As Filner elaborated in an interview Thursday: "You have parking on the perimeter of the park, and you take a tram system that brings people in, and the tram becomes the whole experience. This is what they'd have to do while they're building that thing anyway."

Locals and tourists surveyed on the plaza today were all over the map as to what should be done.

"Putting up some cones and using transit that's already in existence?” said Temecula resident Angie Murphy. "That sounds just like a deal. I don't want to pay any money."

North Park resident James Spellman, leaning on the handlebars of his mountain bike, offered this: "As long as it is a plan that doesn't deface the park, and turns it into what it was originally planned to be -- a beautiful place for people to come and enjoy the outdoors."
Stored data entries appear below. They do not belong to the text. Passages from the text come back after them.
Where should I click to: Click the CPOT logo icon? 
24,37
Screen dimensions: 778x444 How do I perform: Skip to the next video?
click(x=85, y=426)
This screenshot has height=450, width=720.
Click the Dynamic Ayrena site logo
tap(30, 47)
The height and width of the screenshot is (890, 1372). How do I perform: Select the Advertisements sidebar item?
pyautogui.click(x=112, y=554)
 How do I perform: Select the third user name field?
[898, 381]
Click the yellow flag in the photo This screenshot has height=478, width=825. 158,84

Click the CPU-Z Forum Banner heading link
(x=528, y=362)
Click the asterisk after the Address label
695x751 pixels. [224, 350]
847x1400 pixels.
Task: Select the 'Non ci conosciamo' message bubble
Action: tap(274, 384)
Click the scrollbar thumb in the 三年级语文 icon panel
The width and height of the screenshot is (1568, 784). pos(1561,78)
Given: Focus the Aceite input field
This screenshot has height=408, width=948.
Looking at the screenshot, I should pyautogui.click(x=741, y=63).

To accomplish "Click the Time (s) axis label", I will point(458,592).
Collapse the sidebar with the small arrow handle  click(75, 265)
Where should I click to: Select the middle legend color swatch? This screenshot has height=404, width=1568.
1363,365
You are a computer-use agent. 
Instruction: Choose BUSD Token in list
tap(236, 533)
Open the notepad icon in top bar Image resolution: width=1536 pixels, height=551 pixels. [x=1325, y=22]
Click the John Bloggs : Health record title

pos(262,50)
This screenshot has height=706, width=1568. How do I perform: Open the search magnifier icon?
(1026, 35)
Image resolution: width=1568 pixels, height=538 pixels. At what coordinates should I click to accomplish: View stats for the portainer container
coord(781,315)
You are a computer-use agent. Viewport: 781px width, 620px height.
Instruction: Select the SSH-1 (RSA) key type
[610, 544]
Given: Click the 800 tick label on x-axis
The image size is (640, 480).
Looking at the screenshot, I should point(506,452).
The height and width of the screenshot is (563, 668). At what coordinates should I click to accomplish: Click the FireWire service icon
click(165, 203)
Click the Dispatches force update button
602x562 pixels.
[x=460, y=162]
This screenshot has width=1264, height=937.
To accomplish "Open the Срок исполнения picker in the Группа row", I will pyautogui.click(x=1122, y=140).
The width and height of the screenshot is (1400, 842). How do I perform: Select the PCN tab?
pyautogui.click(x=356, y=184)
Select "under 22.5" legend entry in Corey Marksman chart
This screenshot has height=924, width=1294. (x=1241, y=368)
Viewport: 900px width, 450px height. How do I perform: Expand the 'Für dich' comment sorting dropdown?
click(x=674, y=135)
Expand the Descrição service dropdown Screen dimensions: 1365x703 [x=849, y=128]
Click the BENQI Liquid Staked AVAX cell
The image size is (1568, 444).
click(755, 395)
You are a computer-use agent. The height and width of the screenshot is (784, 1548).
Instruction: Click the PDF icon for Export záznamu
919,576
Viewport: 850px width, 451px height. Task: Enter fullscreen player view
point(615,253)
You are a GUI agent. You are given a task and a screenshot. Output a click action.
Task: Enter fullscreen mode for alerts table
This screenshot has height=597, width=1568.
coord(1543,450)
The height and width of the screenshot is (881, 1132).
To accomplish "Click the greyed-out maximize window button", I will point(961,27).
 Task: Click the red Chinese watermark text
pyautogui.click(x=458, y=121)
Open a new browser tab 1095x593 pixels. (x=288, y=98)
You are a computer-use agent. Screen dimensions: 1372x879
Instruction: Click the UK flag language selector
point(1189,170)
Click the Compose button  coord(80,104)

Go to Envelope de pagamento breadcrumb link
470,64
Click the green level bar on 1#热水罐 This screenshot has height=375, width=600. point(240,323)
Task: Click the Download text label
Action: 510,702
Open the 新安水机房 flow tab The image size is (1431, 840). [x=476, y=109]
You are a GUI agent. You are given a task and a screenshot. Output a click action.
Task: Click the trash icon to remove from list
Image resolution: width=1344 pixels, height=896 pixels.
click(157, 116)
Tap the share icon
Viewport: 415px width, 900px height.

Wendy Douglas, visiting from Salt Lake City, Utah, took issue with the parking structure approach: "I still think it should be a place where you could come and not have to spend a dime to get here, to stay here, to walk around here."

Said Bonita resident Maria Muhammad: "I pay taxes. I mean, that's enough. I shouldn't have to pay for underground parking. This is fine. If it's not broke, why fix it?"

The judge case is leaning toward ruling in favor of the opposition, and will issue a final opinion after hearing oral arguments Friday.

Mayor Filner says he hopes the parties might settle in arbitration or mediation, to avoid a long appeal process.